EXERCISE AIM →
Put the listing, from its start up to and including the line with "pyautogui.click(x=490, y=77)", into a two-column CSV with the headers task and answer, where each row pairs one text with the answer that follows it. Write every value as a single quoted field, replacing any line breaks with spaces.

RECORDS PROVIDED →
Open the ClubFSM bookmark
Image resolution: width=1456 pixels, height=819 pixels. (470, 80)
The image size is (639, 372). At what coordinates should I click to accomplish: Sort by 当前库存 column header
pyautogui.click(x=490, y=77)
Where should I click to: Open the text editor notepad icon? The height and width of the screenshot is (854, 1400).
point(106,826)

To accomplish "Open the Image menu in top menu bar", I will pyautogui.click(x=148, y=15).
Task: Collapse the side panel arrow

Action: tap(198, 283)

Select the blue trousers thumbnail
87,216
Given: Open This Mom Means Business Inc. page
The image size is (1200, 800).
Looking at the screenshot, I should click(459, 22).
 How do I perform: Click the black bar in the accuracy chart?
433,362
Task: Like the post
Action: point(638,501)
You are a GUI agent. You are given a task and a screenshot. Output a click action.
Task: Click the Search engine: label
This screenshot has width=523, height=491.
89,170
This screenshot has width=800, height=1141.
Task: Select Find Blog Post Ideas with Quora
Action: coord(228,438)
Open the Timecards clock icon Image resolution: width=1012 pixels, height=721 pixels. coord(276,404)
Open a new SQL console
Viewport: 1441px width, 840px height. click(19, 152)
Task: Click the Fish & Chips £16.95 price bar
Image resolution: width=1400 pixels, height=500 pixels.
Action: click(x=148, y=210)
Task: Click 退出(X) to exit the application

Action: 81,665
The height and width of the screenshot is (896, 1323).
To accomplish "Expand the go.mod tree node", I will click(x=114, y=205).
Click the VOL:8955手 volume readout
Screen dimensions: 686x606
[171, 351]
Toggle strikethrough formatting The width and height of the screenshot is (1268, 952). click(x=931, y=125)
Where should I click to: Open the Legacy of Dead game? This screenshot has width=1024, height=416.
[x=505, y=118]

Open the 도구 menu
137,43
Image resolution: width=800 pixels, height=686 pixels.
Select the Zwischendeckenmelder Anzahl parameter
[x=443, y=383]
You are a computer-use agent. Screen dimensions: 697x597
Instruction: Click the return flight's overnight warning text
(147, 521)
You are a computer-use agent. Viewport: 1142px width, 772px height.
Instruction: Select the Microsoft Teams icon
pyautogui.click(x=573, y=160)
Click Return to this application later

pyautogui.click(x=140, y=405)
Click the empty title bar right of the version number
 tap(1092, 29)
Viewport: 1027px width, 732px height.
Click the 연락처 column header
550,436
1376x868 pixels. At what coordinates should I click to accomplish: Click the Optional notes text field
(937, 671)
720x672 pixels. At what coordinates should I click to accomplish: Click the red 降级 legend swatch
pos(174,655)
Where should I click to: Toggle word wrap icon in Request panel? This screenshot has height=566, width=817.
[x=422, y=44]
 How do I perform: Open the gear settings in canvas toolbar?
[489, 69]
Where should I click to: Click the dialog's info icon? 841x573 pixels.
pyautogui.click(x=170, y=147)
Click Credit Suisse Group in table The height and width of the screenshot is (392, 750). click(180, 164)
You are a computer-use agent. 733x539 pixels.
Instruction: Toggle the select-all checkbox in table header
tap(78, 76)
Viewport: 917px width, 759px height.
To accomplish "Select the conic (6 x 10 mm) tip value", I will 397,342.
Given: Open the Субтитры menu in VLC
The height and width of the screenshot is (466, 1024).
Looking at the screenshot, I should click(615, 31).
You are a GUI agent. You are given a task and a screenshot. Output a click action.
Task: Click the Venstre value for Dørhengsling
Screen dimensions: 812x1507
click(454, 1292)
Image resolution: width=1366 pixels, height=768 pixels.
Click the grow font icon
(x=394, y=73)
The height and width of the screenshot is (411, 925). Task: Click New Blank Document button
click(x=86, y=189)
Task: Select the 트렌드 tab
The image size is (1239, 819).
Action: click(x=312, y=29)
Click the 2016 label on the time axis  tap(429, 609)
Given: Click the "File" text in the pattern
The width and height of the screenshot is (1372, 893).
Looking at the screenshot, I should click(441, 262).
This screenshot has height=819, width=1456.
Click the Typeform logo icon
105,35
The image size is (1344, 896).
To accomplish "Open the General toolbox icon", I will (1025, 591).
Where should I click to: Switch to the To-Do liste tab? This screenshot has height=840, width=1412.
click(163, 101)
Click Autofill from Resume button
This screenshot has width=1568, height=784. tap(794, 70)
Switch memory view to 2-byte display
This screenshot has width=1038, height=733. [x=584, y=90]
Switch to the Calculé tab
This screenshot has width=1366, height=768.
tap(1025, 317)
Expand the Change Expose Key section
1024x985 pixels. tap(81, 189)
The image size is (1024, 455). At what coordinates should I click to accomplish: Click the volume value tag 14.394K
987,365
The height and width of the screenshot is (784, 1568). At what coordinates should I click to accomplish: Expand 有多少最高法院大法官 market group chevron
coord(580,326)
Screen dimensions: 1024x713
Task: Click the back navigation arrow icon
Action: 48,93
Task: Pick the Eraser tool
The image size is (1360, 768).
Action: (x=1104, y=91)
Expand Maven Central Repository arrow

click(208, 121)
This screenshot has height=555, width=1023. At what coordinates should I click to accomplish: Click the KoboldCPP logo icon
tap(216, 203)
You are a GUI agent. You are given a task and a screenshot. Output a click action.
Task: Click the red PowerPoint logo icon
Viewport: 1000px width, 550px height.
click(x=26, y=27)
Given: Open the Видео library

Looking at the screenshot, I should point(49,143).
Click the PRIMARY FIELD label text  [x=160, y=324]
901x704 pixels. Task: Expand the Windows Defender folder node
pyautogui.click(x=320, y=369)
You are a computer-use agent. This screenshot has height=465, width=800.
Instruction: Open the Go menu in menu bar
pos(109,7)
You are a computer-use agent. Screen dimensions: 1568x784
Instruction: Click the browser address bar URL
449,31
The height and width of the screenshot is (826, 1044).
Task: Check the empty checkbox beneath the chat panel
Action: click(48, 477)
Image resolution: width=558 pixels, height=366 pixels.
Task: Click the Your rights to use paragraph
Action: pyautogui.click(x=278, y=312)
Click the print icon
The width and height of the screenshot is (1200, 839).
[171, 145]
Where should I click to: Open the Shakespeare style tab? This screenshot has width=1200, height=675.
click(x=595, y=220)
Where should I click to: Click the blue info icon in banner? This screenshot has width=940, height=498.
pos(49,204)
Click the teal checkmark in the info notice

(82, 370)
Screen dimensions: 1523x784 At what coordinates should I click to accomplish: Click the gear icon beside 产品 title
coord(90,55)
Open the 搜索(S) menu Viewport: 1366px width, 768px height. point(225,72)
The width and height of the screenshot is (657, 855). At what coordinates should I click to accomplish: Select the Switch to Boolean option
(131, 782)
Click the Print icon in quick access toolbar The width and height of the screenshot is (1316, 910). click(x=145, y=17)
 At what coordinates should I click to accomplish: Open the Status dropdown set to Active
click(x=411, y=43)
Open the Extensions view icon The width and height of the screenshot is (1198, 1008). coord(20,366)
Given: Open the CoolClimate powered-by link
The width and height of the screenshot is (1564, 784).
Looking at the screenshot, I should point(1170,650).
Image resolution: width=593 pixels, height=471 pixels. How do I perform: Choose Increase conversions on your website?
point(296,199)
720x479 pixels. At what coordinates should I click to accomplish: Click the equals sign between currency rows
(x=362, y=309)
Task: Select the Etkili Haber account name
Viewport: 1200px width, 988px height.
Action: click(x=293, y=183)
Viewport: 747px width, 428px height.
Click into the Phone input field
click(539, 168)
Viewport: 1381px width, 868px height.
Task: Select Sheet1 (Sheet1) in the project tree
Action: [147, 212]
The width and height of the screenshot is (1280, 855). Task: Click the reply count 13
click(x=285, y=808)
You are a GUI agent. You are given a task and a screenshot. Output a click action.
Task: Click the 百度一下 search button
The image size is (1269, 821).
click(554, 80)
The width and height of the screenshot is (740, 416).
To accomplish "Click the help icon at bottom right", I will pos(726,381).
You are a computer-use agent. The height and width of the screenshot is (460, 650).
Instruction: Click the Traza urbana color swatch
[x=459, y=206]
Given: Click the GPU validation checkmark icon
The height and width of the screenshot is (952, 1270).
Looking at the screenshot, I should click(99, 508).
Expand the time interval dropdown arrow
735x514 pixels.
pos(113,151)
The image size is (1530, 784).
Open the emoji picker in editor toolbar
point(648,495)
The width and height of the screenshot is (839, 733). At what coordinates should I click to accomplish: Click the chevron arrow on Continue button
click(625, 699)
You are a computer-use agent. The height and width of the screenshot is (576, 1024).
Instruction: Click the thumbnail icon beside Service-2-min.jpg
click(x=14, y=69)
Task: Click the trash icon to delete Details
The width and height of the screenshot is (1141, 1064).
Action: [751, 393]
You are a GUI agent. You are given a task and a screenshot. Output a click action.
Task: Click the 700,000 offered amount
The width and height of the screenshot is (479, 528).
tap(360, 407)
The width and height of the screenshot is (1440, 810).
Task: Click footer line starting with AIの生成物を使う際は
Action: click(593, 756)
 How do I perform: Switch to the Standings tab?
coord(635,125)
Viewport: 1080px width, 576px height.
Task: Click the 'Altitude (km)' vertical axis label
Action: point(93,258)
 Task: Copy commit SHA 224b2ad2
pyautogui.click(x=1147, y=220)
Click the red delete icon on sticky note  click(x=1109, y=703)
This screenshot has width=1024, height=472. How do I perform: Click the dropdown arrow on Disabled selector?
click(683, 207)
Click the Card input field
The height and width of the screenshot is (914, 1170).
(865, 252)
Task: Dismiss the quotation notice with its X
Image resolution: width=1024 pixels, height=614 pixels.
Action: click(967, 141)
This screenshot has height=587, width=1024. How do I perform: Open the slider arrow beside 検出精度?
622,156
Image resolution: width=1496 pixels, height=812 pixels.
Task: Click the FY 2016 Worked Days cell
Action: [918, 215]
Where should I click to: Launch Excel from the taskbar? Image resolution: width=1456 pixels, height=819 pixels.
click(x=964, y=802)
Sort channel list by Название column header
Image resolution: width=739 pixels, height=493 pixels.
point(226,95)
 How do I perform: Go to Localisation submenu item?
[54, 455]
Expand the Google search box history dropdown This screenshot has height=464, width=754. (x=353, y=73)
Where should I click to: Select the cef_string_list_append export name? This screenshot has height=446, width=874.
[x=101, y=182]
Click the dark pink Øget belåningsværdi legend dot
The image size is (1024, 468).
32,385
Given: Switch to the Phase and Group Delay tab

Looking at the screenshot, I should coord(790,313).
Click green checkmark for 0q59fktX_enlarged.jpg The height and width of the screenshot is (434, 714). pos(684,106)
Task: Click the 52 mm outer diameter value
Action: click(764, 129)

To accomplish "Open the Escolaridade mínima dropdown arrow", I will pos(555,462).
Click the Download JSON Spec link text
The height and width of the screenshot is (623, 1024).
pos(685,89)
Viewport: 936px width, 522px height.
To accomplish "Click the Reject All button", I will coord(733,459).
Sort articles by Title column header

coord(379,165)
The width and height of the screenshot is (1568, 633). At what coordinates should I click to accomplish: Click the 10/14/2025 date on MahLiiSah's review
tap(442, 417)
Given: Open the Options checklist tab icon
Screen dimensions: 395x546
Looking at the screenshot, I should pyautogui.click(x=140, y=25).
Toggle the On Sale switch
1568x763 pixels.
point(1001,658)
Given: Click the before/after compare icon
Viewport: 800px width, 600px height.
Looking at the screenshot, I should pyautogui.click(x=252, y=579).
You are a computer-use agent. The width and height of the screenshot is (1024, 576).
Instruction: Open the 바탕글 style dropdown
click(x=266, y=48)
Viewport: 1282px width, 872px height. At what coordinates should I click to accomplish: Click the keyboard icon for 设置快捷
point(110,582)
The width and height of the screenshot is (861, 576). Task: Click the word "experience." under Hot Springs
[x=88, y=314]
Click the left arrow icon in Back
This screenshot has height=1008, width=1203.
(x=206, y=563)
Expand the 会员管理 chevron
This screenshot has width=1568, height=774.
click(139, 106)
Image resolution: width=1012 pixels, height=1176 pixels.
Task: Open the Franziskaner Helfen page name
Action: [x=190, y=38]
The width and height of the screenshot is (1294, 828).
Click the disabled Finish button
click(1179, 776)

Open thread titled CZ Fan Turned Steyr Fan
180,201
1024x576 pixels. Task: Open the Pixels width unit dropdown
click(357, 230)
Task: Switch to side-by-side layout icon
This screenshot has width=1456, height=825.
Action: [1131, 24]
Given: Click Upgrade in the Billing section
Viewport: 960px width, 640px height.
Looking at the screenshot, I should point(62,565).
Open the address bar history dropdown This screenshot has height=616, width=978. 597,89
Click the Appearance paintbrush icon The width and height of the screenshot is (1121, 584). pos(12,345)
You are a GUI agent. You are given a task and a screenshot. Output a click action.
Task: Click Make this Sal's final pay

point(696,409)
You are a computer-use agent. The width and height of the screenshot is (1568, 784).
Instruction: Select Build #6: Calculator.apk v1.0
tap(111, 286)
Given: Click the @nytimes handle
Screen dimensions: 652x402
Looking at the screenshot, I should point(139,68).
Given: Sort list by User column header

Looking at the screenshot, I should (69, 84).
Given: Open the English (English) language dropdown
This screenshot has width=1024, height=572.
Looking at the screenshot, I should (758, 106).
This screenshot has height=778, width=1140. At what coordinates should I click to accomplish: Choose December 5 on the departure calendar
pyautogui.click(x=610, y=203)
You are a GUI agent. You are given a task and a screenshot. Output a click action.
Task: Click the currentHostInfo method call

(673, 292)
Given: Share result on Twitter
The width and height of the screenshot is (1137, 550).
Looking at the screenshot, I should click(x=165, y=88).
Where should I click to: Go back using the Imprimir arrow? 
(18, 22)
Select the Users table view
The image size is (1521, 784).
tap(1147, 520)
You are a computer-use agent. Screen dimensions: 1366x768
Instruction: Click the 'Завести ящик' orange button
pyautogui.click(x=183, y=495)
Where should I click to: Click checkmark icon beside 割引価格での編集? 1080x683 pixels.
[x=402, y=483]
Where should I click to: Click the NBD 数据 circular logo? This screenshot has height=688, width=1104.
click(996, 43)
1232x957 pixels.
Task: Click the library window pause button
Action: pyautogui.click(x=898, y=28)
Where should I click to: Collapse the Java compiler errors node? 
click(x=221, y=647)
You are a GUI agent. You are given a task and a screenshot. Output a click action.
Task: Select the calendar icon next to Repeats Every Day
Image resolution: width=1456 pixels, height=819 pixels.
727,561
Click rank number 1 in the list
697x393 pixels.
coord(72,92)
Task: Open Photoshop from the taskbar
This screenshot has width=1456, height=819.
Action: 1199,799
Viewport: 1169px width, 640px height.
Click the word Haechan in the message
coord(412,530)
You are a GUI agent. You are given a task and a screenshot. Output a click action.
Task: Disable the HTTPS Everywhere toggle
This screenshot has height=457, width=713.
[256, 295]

WRITTEN RESPONSE →
task,answer
"Open the ClubFSM bookmark","Image resolution: width=1456 pixels, height=819 pixels. (470, 80)"
"The image size is (639, 372). At what coordinates should I click to accomplish: Sort by 当前库存 column header","pyautogui.click(x=490, y=77)"